[Excerpts from a dataset]
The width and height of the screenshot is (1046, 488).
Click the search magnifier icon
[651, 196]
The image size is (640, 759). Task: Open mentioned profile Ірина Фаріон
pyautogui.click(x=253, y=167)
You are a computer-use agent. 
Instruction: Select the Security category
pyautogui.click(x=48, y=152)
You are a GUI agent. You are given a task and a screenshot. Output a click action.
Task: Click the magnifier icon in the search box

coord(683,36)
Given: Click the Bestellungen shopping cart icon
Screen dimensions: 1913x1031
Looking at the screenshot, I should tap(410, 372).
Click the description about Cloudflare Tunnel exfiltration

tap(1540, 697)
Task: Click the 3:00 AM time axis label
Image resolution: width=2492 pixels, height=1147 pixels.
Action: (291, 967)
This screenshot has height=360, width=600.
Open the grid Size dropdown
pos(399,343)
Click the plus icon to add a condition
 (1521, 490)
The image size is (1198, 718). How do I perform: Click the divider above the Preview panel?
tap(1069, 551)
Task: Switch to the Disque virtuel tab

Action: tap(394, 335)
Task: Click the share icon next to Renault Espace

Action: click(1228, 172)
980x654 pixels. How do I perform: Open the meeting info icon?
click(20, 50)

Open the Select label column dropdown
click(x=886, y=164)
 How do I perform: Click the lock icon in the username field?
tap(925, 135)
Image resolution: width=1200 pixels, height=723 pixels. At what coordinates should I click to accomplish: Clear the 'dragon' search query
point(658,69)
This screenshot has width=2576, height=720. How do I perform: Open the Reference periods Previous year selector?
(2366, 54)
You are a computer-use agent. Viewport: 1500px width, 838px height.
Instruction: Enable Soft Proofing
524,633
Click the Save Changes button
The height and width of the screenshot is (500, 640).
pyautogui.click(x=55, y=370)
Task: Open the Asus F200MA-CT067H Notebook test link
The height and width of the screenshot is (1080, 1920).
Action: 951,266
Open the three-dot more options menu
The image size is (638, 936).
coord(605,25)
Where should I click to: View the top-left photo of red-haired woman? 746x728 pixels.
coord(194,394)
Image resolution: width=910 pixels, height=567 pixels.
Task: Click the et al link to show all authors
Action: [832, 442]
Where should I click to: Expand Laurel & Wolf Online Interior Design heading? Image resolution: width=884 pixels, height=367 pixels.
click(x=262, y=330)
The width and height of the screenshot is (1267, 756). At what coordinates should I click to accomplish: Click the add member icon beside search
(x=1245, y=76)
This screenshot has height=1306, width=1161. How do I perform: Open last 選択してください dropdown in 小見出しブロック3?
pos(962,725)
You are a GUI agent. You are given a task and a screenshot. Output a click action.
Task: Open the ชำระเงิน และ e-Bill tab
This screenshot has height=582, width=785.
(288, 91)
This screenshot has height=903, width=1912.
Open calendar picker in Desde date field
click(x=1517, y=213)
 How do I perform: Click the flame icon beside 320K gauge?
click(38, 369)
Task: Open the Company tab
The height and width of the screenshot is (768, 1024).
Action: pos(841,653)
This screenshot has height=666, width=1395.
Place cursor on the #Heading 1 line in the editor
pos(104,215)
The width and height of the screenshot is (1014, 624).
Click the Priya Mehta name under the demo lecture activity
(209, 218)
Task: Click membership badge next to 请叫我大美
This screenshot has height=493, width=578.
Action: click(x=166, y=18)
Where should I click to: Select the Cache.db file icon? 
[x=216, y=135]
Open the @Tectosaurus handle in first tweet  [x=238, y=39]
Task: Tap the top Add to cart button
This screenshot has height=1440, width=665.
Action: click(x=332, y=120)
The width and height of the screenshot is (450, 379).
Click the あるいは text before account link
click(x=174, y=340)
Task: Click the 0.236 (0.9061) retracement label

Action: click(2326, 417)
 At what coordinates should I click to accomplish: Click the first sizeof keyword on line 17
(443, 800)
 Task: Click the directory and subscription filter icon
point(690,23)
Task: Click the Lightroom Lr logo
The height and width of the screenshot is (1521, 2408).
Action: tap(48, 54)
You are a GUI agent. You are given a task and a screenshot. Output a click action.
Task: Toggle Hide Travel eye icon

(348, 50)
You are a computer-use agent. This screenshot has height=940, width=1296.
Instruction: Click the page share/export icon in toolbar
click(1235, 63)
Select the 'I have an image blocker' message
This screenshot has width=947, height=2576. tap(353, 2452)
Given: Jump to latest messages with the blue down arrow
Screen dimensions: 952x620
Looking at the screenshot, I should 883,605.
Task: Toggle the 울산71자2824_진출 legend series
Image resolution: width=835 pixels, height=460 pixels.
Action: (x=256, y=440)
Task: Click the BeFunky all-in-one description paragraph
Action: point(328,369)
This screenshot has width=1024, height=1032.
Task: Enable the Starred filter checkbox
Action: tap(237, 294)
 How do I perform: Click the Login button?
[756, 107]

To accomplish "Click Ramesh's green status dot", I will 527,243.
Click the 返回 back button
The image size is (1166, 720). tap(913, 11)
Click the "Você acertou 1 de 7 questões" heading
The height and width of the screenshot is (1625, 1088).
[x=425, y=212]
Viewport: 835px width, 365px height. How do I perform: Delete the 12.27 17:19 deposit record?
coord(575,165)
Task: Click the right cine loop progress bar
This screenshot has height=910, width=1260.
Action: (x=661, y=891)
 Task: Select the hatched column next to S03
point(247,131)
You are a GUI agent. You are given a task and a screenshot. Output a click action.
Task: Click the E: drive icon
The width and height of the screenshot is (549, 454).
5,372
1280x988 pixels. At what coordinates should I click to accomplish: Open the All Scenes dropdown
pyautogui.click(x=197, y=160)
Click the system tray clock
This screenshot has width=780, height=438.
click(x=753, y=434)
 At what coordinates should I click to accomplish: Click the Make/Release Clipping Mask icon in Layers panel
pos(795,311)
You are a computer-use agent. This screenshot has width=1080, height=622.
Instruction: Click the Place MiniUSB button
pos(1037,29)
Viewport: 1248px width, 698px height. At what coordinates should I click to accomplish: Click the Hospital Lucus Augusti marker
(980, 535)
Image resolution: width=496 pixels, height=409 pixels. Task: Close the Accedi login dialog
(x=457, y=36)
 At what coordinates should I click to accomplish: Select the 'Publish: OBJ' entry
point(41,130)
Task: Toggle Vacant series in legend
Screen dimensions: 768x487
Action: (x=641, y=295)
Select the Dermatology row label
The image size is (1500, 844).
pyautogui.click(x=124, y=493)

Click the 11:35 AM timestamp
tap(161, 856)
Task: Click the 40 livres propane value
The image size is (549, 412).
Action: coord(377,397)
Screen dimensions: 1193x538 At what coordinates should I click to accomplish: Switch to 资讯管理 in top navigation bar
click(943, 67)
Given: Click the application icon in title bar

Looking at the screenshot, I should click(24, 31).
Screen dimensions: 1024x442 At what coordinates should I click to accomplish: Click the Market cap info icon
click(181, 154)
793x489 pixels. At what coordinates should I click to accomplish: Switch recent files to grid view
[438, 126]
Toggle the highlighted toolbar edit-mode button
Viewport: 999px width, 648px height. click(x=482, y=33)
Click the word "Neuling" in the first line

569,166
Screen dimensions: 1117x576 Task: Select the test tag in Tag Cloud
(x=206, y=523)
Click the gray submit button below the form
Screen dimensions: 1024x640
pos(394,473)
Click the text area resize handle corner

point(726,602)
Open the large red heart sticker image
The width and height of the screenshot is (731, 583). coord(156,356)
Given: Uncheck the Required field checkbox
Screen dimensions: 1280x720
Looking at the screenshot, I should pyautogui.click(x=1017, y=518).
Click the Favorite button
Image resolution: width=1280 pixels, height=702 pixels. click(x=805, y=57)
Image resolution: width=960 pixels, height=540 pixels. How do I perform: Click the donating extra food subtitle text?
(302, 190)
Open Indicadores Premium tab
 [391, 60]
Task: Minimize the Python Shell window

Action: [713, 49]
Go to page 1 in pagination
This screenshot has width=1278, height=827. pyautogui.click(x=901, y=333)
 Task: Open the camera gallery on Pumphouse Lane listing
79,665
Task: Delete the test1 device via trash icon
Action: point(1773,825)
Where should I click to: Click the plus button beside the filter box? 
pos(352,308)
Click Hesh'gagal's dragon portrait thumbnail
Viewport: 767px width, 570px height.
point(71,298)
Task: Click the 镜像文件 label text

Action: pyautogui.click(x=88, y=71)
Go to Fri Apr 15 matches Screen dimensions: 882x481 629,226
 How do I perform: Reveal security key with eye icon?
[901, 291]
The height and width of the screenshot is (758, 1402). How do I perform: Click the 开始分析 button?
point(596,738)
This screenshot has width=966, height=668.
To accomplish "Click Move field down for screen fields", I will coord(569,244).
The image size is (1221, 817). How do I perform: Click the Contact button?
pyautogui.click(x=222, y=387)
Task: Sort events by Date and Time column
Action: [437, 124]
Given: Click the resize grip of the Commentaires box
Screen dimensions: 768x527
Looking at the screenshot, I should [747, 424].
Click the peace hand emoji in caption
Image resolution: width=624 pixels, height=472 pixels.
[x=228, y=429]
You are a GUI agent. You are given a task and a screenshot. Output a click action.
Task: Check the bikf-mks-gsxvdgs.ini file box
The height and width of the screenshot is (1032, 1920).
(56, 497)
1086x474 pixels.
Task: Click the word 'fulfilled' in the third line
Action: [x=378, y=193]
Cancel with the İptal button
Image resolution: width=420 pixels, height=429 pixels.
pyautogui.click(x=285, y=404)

EXERCISE AIM:
With the line that has "The height and width of the screenshot is (768, 1024)." as the first and the line that has "has height=940, width=1296." as the last, repeat exactly that run of lines above and no more.

TASK RESPONSE:
The height and width of the screenshot is (768, 1024).
Action: pos(841,653)
This screenshot has height=666, width=1395.
Place cursor on the #Heading 1 line in the editor
pos(104,215)
The width and height of the screenshot is (1014, 624).
Click the Priya Mehta name under the demo lecture activity
(209, 218)
Task: Click membership badge next to 请叫我大美
This screenshot has height=493, width=578.
Action: click(x=166, y=18)
Where should I click to: Select the Cache.db file icon? 
[x=216, y=135]
Open the @Tectosaurus handle in first tweet  [x=238, y=39]
Task: Tap the top Add to cart button
This screenshot has height=1440, width=665.
Action: click(x=332, y=120)
The width and height of the screenshot is (450, 379).
Click the あるいは text before account link
click(x=174, y=340)
Task: Click the 0.236 (0.9061) retracement label

Action: click(2326, 417)
 At what coordinates should I click to accomplish: Click the first sizeof keyword on line 17
(443, 800)
 Task: Click the directory and subscription filter icon
point(690,23)
Task: Click the Lightroom Lr logo
The height and width of the screenshot is (1521, 2408).
Action: tap(48, 54)
You are a GUI agent. You are given a task and a screenshot. Output a click action.
Task: Toggle Hide Travel eye icon

(348, 50)
You are a computer-use agent. This screenshot has height=940, width=1296.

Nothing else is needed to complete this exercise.